Guerra in Ucraina, Scott Ritter: “La fantasia del fanatismo. Dei semplici calcoli numerici per spiegare la realtà”

Scott Ritter*: “L’Ucraina è in grado di sparare solo da 4.000 a 5.000 colpi di artiglieria al giorno, mentre la Russia risponde con più di 50.000.”  Come nasce la fabbricazione di una strategia per influenzare le percezioni sulla possibilità di una vittoria militare di Kiev.

Scott Ritter: “La fantasia del fanatismo”

Per un momento, sembrava che la realtà fosse finalmente riuscita a farsi strada attraverso la fitta nebbia di disinformazione guidata dalla propaganda che aveva dominato la copertura mediatica occidentale della cosiddetta “operazione militare speciale” russa in Ucraina.

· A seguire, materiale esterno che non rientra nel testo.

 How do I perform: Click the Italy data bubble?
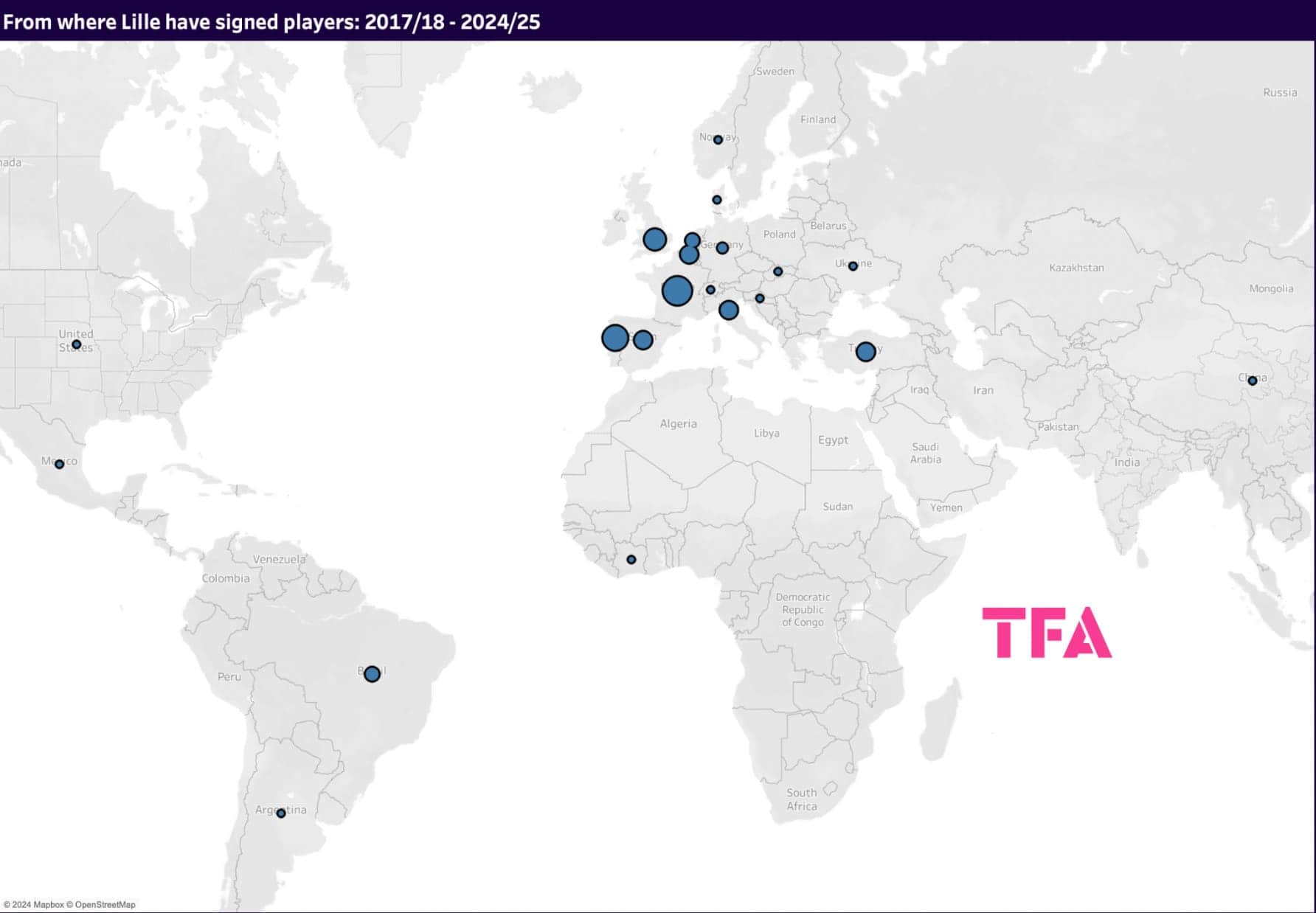pyautogui.click(x=728, y=310)
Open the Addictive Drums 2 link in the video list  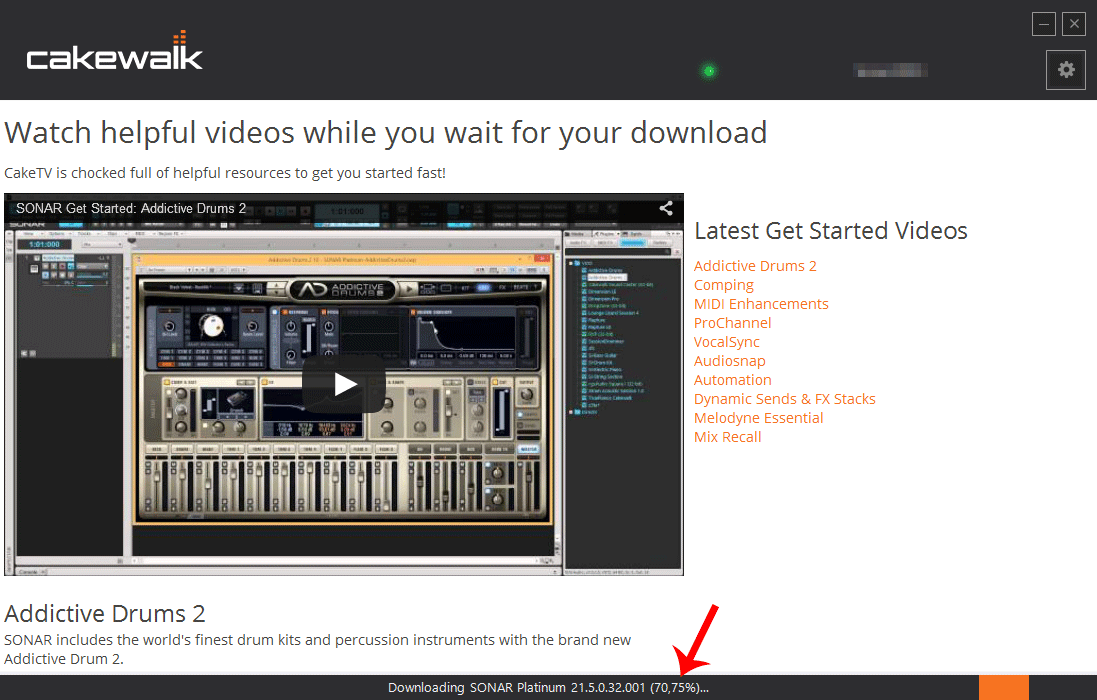pos(755,266)

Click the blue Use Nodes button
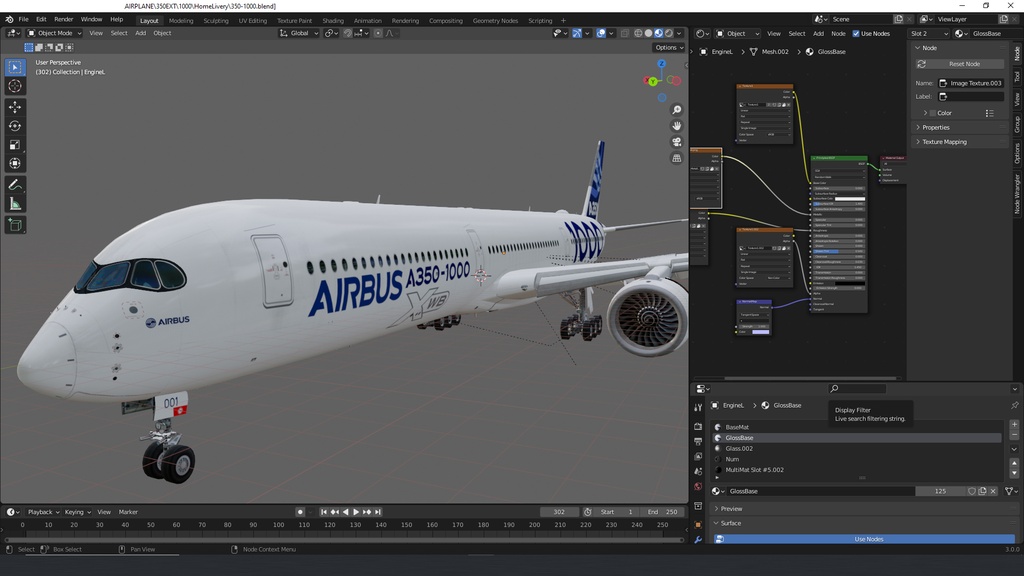pyautogui.click(x=868, y=539)
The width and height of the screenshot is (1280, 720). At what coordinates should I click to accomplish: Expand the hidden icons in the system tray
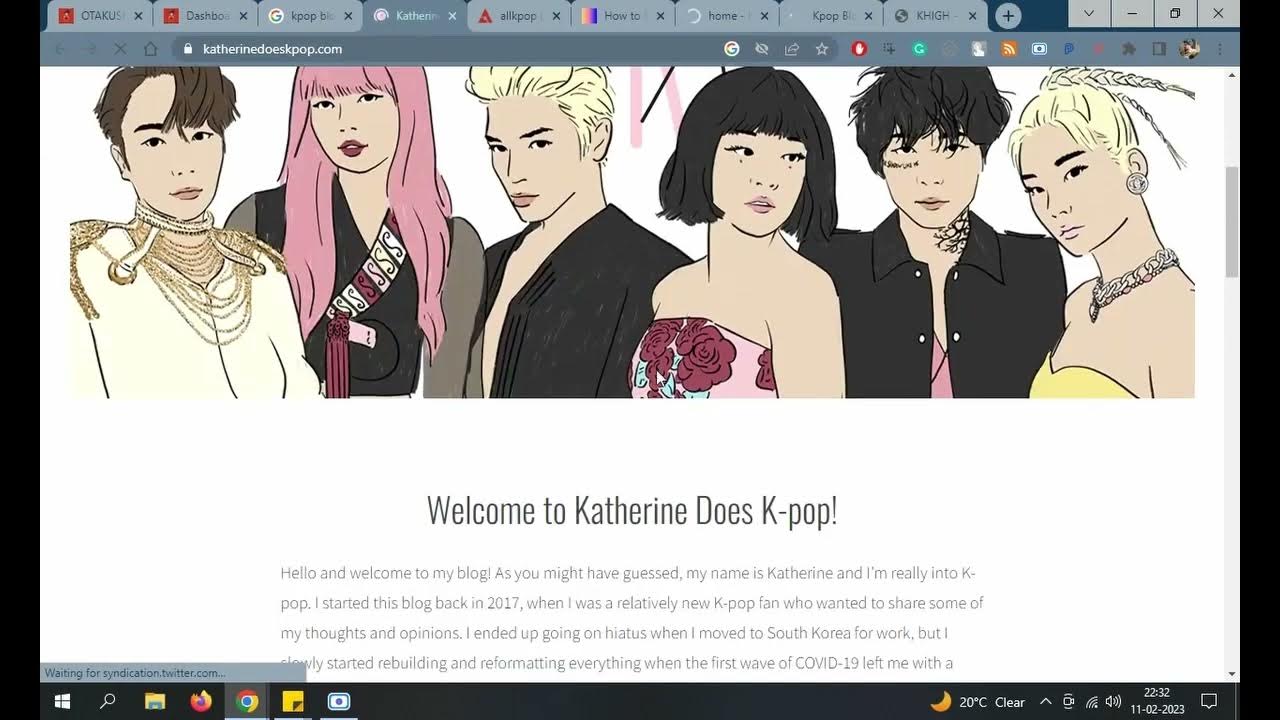(x=1046, y=701)
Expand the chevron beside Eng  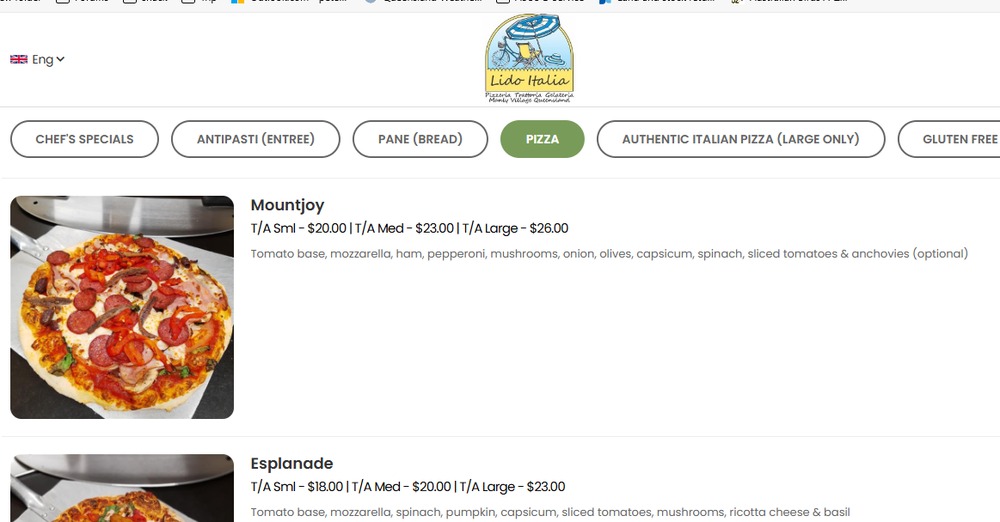[x=60, y=59]
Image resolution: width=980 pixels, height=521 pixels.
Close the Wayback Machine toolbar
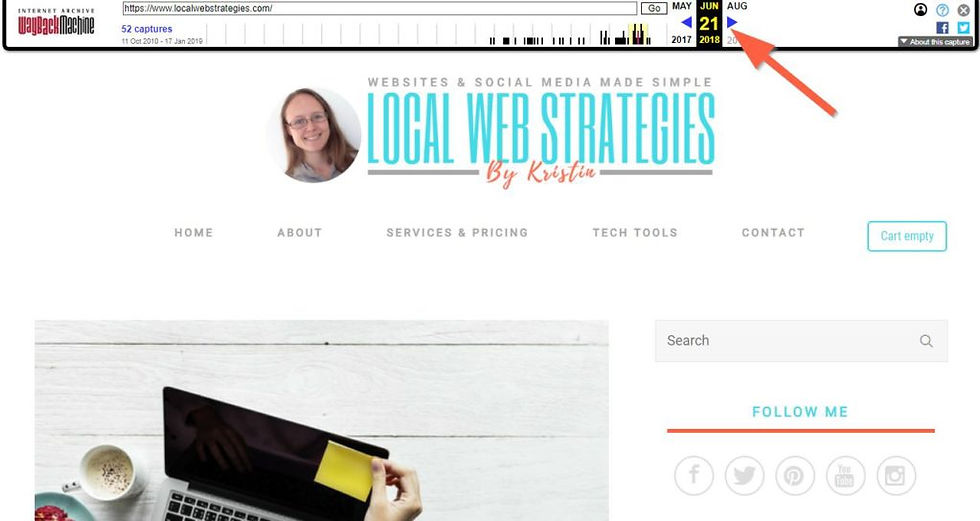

In una straordinaria ammissione, Oleksandr Danylyuk, un ex consigliere senior del Ministero della Difesa e dei Servizi di intelligence ucraino, ha osservato che l’ottimismo che esisteva in Ucraina dopo la decisione della Russia di porre fine alla “Fase uno” dell’OSM (una grande finta militare nei confronti di Kiev), e iniziare la “Fase Due” (la liberazione del Donbass), non era più giustificata. “Le strategie e le tattiche dei russi sono completamente diverse in questo momento“, ha osservato Danylyuk. “Stanno avendo molto più successo. Hanno più risorse di noi e non hanno fretta”.

“C’è molto meno spazio per l’ottimismo in questo momento“, ha concluso Danylyuk.

Le conclusioni di Danylyuk non derivavano da alcune analisi esoteriche tratte da Sun Tzu o Clausewitz, ma piuttosto da una matematica militare di base. In una guerra diventata sempre più dominata dal ruolo dell’artiglieria, la Russia è stata semplicemente in grado di portare sul campo di battaglia più potenza di fuoco dell’Ucraina.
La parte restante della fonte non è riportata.